The book is The Complete Boxer[2] by J. G. Bohun Lynch. As I picked it up, it fortuitously opened to a quotation from Pierce Egan. Now I know that the late A. J. Liebling often quoted Egan, an early 19th century English journalist, and called him, variously, the Herodotus, the Froissart and the Sire de Joinville of the London prize ring. Now Egan's quotation disposed me favorably toward the book, for it demonstrated that the author was a man of discernment and that he had done research in the right places. The substance of the quotation was equally sound.

"Sports which can produce thoroughbred actions will outlive all the sneers of the fastidious, and cant of the hyper-critics."
Pierce Egan to Captain Barclay

This is a slight misquotation of the dedication from the first volume of Egan's Boxiana, dated 1812.

When Lynch republished Egan's dictum a century after it was written, the sport of boxing was still lively in spite of abundant sneers and cant; another half a century later we, too, experience the sneers and the cant, but now boxing's health is suspect. There have, however, been periods of malaise before.

During the third quarter of the 18th century, after the time of Figg and Broughton and before the rise of Mendoza and Jackson, the prize ring was in decline as a result of a series of what were then known as crosses, what the 20th century fancy would call fixes or boat races. And in the 1820s Daniel Mendoza complained that there were few honest fights anymore.[3] But the time of Cribb, Molineaux and Spring, a time when boxing enjoyed the patronage of His Royal Highness, the Prince Regent, afterward George IV, was a time that in retrospect seems a zenith of the ring. The probable explanation of Mendoza's statement is that he was 60 years old when he made it and that more than 30 years had passed since he had been champion. In our time Gene Tunney has grumbled similarly.
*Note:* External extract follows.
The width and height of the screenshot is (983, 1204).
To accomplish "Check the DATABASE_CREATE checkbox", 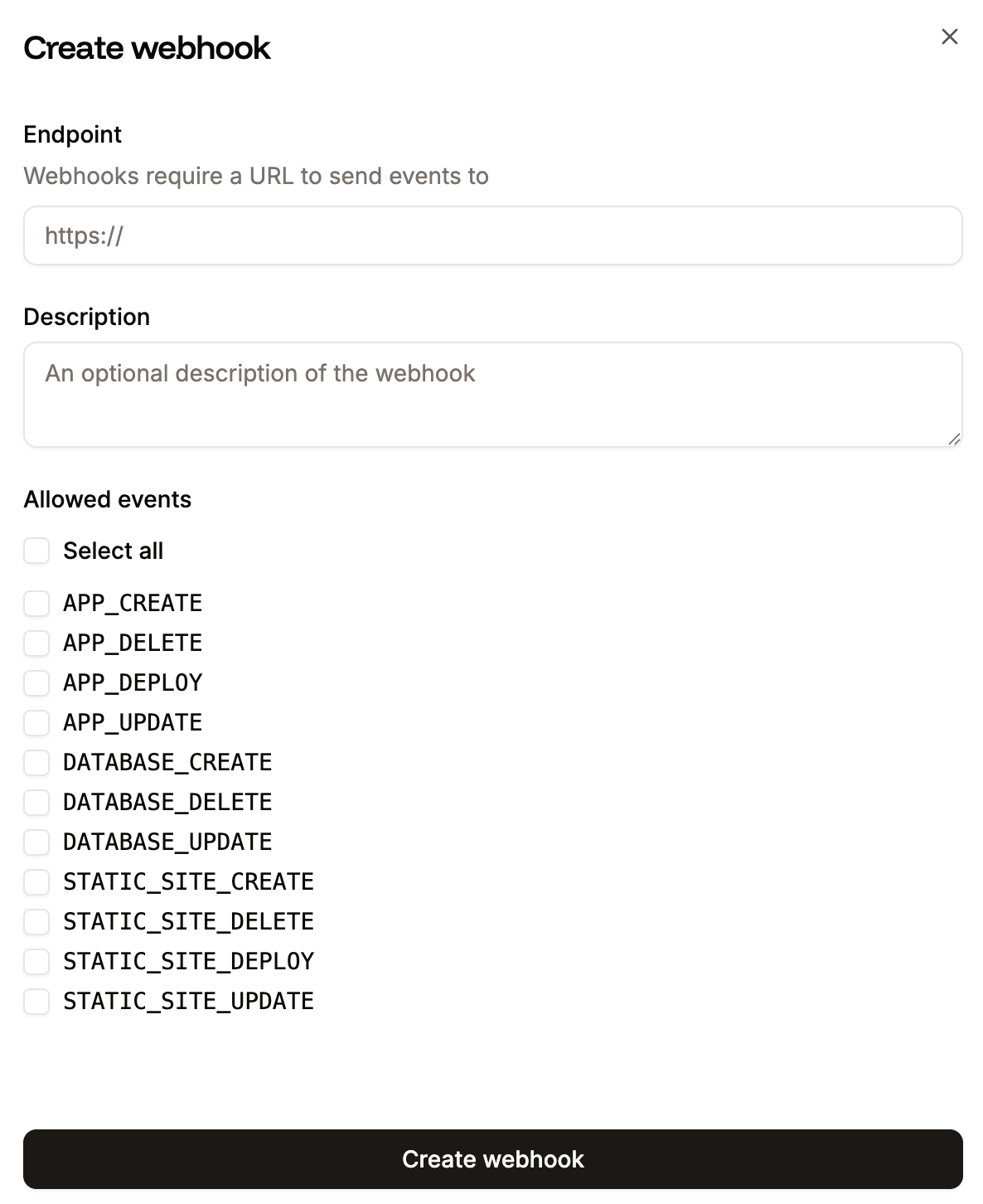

The 1930s, with five champions in seven years before Joe Louis and his "bum of the month" campaign, seemed a miserable display back then, but by comparison with the present the '30s appear to be an era of genius. Things had become so bad before the Frazier-Ali match that the foremost attraction anyone could muster was a cinematic simulation of a fight between Muhammad Ali and Rocky Marciano. The film was made 13 years after Marciano's retirement and shortly before his death in a private airplane. According to the promoter, the characteristics of the two boxers were given to a computer named Irving and it decided the outcome—Marciano by a knockout. This was nonsense, of course. Boxing is a dynamic art, and a fight between boxers of different times is therefore as impossible artistically as it is physically. It is like a contest between Rembrandt and de Kooning.[4]